CALL FOR PAPERS – Moving Ideas in the Iberian Worlds (RSA Chicago, 2024)

Renaissance Society of America – Chicago, 2024 (March 21 – 23rd)

Organizers:
Marta Albalá Pelegrín, California State Polytechnic University, Pomona.
Maria Vittoria Spissu, Alma Mater Studiorum – University of Bologna

Submission Deadline: August 7th, 2023.

In the Early Modern period, the transmission of ideas and the movement of people, artworks, and commodities embraced diverse cultural worlds on a planetary scale. This panel seeks contributions exploring these phenomena from innovative perspectives that challenge and nuance concepts such as translation and circulation.

The exchange of ideas, iconographies, allegories, moral beliefs, and political projections reveals the role of writers and artists, clerics, diplomats, and merchants in connecting distant geographies and visualizing ideologies of power.

This panel welcomes case studies – with a transoceanic and global dimension – focusing on images (paintings and prints), literary and musical compositions, treatises, accounts, and maps, committed to redistributing targeted worldviews.

It examines how works represented moral superiority, political legitimacy, and economic prerogatives related to the salvation of the faithful or imperialistic aims and how they contested or reworked these ideas.

We encourage proposals from all fields of Early Modern studies.

**AVAILABLE DATA:**
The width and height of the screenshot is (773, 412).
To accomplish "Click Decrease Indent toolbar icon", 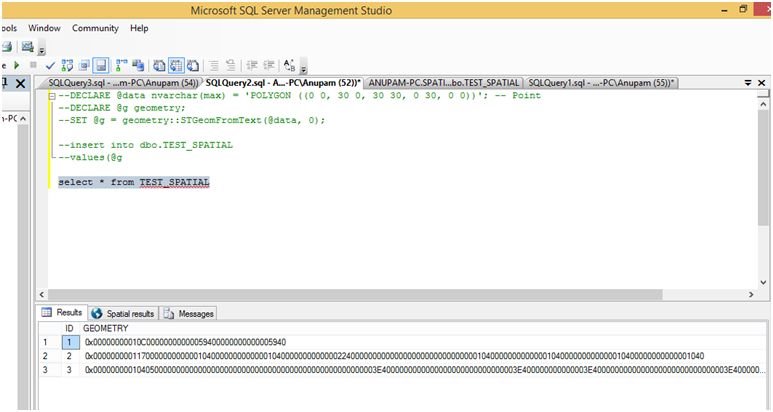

**ASSIGNED TASK 1:** According to the call for papers, what is the submission deadline?
**ASSIGNED TASK 2:** Echo the part of the call for papers starting at "Renaissance Society of" and ending at "ideologies of power.".
**ASSIGNED TASK 3:** Which groups of people does the call for papers say play a role in connecting distant geographies and visualizing ideologies of power? List them all.

**EXERCISE ANSWER 1:** August 7th, 2023.

**EXERCISE ANSWER 2:**
Renaissance Society of America – Chicago, 2024 (March 21 – 23rd)

Organizers:
Marta Albalá Pelegrín, California State Polytechnic University, Pomona.
Maria Vittoria Spissu, Alma Mater Studiorum – University of Bologna

Submission Deadline: August 7th, 2023.

In the Early Modern period, the transmission of ideas and the movement of people, artworks, and commodities embraced diverse cultural worlds on a planetary scale. This panel seeks contributions exploring these phenomena from innovative perspectives that challenge and nuance concepts such as translation and circulation.

The exchange of ideas, iconographies, allegories, moral beliefs, and political projections reveals the role of writers and artists, clerics, diplomats, and merchants in connecting distant geographies and visualizing ideologies of power.

**EXERCISE ANSWER 3:** Writers, artists, clerics, diplomats, and merchants.